What is required: How many lines in the records below contain "Това"? Reply with the number only.
══ Data under study
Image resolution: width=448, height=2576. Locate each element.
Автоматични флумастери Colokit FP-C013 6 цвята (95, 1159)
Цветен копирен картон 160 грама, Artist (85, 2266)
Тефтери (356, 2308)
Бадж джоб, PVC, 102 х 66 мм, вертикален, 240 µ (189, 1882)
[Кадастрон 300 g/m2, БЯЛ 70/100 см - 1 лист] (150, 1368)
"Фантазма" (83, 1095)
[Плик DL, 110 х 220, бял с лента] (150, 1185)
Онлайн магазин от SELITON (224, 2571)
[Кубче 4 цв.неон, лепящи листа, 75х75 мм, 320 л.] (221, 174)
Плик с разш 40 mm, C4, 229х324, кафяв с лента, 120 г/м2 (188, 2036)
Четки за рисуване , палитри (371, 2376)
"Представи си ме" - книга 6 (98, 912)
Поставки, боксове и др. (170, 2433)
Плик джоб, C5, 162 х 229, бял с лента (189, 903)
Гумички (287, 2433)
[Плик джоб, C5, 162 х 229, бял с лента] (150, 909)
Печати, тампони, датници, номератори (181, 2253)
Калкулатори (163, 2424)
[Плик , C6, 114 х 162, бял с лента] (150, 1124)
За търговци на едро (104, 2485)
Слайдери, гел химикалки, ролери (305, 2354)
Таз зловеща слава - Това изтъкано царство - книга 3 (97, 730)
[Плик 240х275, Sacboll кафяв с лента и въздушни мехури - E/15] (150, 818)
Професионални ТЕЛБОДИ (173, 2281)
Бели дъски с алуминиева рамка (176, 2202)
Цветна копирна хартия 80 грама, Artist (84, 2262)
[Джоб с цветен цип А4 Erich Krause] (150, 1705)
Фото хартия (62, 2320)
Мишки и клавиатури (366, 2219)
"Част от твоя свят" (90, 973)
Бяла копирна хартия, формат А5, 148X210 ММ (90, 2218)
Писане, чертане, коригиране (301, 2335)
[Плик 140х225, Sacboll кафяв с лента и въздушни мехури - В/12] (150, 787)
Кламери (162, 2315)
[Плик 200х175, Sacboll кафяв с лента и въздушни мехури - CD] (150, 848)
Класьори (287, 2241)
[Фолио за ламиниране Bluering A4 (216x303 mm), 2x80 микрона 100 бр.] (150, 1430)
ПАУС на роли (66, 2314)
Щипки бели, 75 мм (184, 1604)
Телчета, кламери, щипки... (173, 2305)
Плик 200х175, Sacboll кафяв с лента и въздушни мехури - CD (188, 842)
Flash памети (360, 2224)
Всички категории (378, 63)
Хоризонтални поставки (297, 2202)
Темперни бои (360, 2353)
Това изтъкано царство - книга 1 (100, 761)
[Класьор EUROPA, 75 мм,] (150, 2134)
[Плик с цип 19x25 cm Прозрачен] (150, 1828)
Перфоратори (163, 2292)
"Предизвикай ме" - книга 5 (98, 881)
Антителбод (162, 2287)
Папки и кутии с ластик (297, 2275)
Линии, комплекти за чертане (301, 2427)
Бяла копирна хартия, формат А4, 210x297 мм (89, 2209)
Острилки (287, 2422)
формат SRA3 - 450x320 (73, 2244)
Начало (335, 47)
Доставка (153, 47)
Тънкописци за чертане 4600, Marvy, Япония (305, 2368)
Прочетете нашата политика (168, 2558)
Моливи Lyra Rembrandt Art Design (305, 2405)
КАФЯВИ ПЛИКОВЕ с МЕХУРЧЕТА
════
Completed exercise: 2